Задание> Изложите короче абзац рецензии, начинающийся словами «В заключении данной рецензии», сохранив его основные факты.

Фрагмент документа>

* * * * * * * * *

Рецензия на книгу
Тайные виды на гору Фудзи
Виктор Пелевин
Аноним20 сентября 2019 г.Чёрная зависть по белому
Post factum:
В заключении данной рецензии, я бы хотел, для начала этого завершения, как смешно сейчас прозвучало, заранее извиниться перед поклонниками творчества Виктора Пелевина за своё безобидное хулиганство. А безобидное оно потому, что выражается исключительно в словах. Думаю, все остальные это так же понимают, как и я. Если я оказался слишком груб в своих высказываниях, то прошу меня извинить.
Впрочем, зачем извиняться – это всего лишь мнение, не более того.
Однако, в культурном обществе, если причинил обиду человеку, хоть раз, это может остаться на всю жизнь. А личность вообще обиды не прощает – так говорят психологи.
Отчасти потому, что, да, если человек получает премии за свои труды, если читатели ждут с нетерпением его новых работ – всё это уже о многом говорит. Это говорит о том, что он действительно талантливый автор, как бы я ни старался это опровергнуть. Хотя, зачем опровергать такие прекрасные качества. Видимо, в глубине души я искренне, насколько могу, желаю Виктору Олеговичу ещё больших достижений в творческой работе - только и всего. Ведь на этом нелёгком пути, как известно, нет предела совершенству.
Всё/таки большинство людей умны и хорошо разбираются, как в людях, так и в авторах, так и в литературных произведениях. Просто, может быть, они не всегда хотят об этом говорить, или не всегда торопятся, или не всегда могут сформулировать свои взгляды наиболее точно, как они чувствуют, как они лучше всего понимают. И я убеждён, что мою рецензию никто не будет воспринимать как личное оскорбление Виктора Пелевина или его поклонников. Мне как человеку, который особенно увлечён литературой, который практически всю жизнь этим занимается, а с некоторых пор профессионально, мне было очень приятно проводить анализ его работы. Я увлёкся. Хотя бы потому, что любопытство к его произведениям накапливалось долгие годы.
Но там, кроме зависти и сухого анализа, по/моему, ничего нет. Никаких личных оскорблений я не стремился нанести. А зависть, это вполне нормальное качество. Более того, оно, можно сказать, базовое среди людей интеллектуально/творческой профессии. И далеко не всегда выражается в оскорблениях. Хотя и часто.
Как говорил мой тайный великий учитель: «Проказничать можно, но только не вредить».

* * * * * * * * *

Данные о расположении слов и элементов>
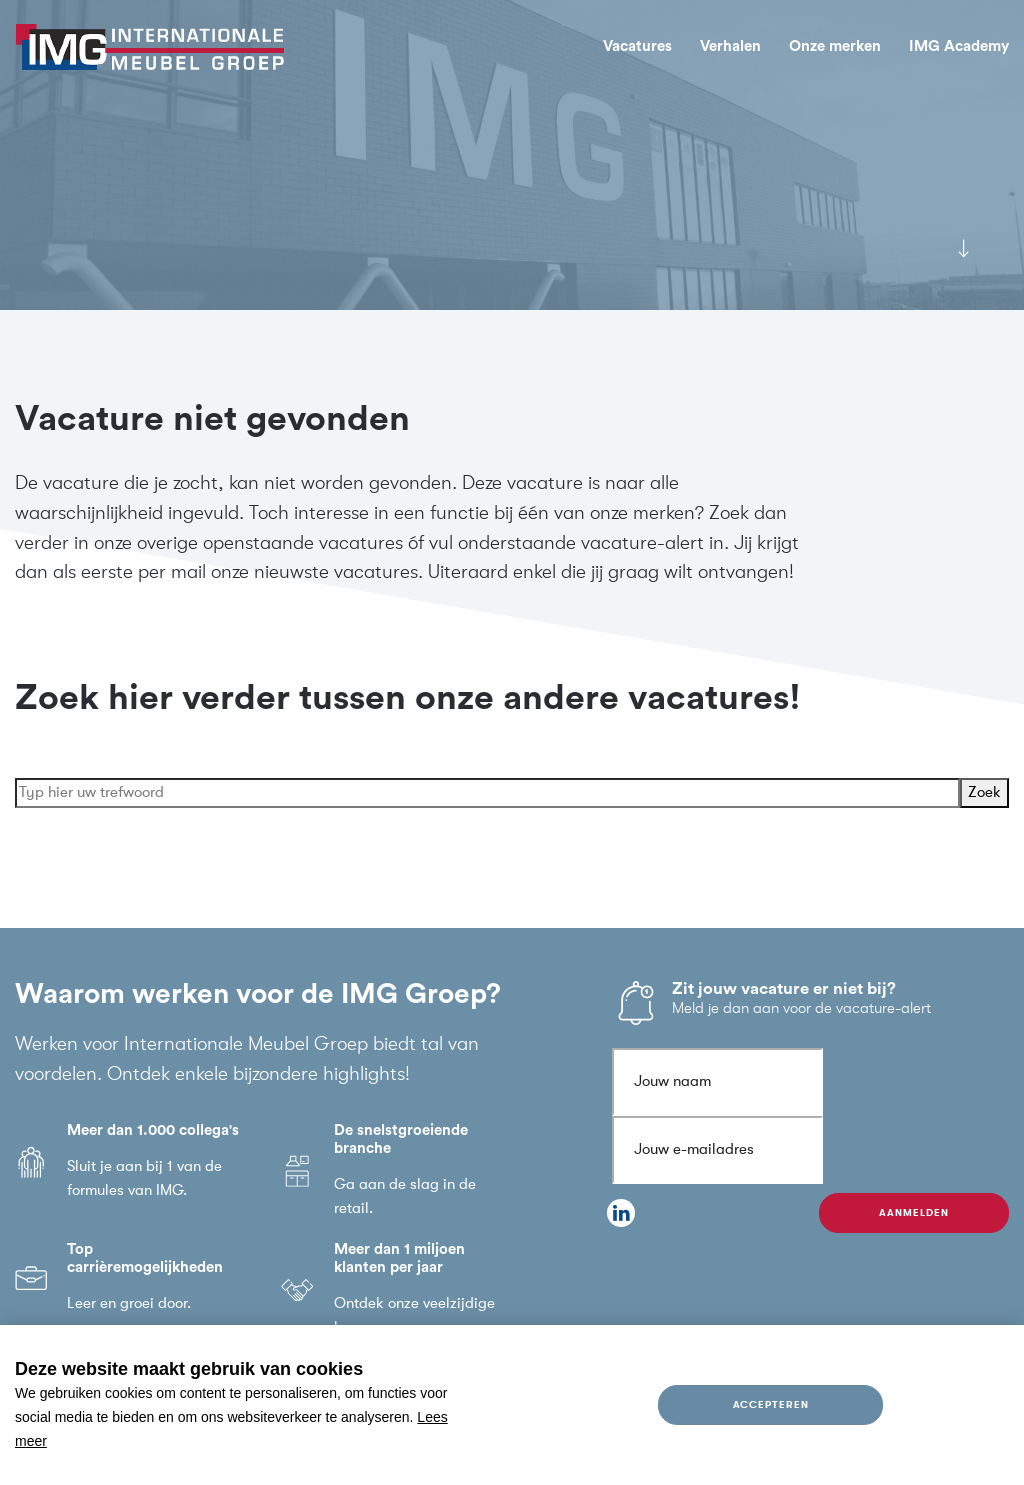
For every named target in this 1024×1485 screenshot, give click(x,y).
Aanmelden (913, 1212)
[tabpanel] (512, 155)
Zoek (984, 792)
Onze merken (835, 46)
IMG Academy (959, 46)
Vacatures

* * * * * * * * *

Правильный ответ> Завершая рецензию, автор заранее извиняется перед поклонниками творчества Виктора Пелевина за своё хулиганство. Он считает его безобидным, поскольку оно выражается исключительно в словах, и полагает, что остальные понимают это так же. Если его высказывания оказались слишком грубыми, он просит прощения.